Criminals were investigated for violating citizens' right to life, property or personal rights. The essence of criminal investigation is to deprive criminals of their rights according to law. Criminal law protects the rights of ordinary citizens by depriving criminals of their rights. Therefore, the rights of citizens are absolute rights, and the rights of criminals are only relative rights. When there is a conflict between the two, citizens have the priority to request human rights protection.
Starting from the jurisprudence of protecting vulnerable groups, citizens also have the right to request human rights protection first. Some scholars believe that criminals are weaker than the state, so criminal law should protect criminals. This is obviously a misunderstanding. The state is more important as the subject of law enforcement. The rights of criminals and ordinary citizens are protected by law. Criminals become criminals because they violate the rights of ordinary citizens. Relatively speaking, ordinary citizens belong to vulnerable groups. Therefore, the law should give priority to protecting citizens' human rights.
Because citizens have the priority to request human rights protection, and the protection of citizens' rights is realized by depriving criminals of their rights, then the deprivation of criminals' rights should reach the level of curbing crime. Therefore, the death penalty is inevitable. After meeting the priority of citizens' demand for human rights protection, other rights of criminals should also be guaranteed. This is the balance of human rights conflicts.
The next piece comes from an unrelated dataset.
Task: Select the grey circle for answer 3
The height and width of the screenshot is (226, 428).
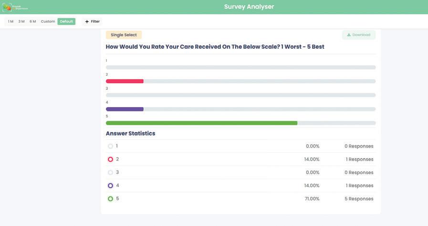Action: (110, 172)
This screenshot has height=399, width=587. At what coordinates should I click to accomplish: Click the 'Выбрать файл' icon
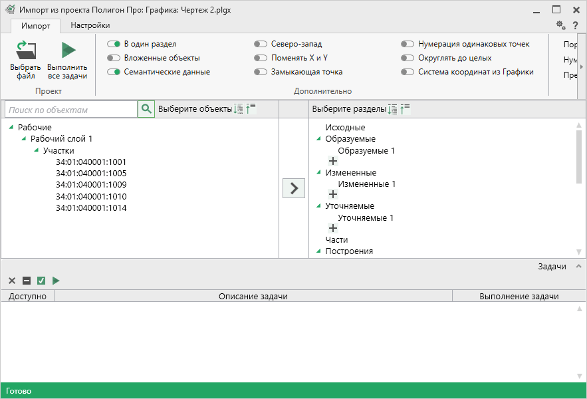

The rights of criminals mainly include: not being punished for exceeding the crime and not being illegally abused. The former means that the punishment for criminals should be commensurate with the crimes committed. The latter means that criminals should not be deprived of their legitimate rights and treatment, and they should not be punished outside the law. In western legal culture, there is the right to defense and the defense system. However, only the right of defense and the defense system are still not enough to effectively protect the human rights of criminals. The principle of cautious punishment and the judicial institutions and litigation system established in the eastern legal culture can make up for its shortcomings. The judicial data of the Qing Dynasty reflected that the cautious attitude towards the death penalty at that time far exceeded that of modern justice.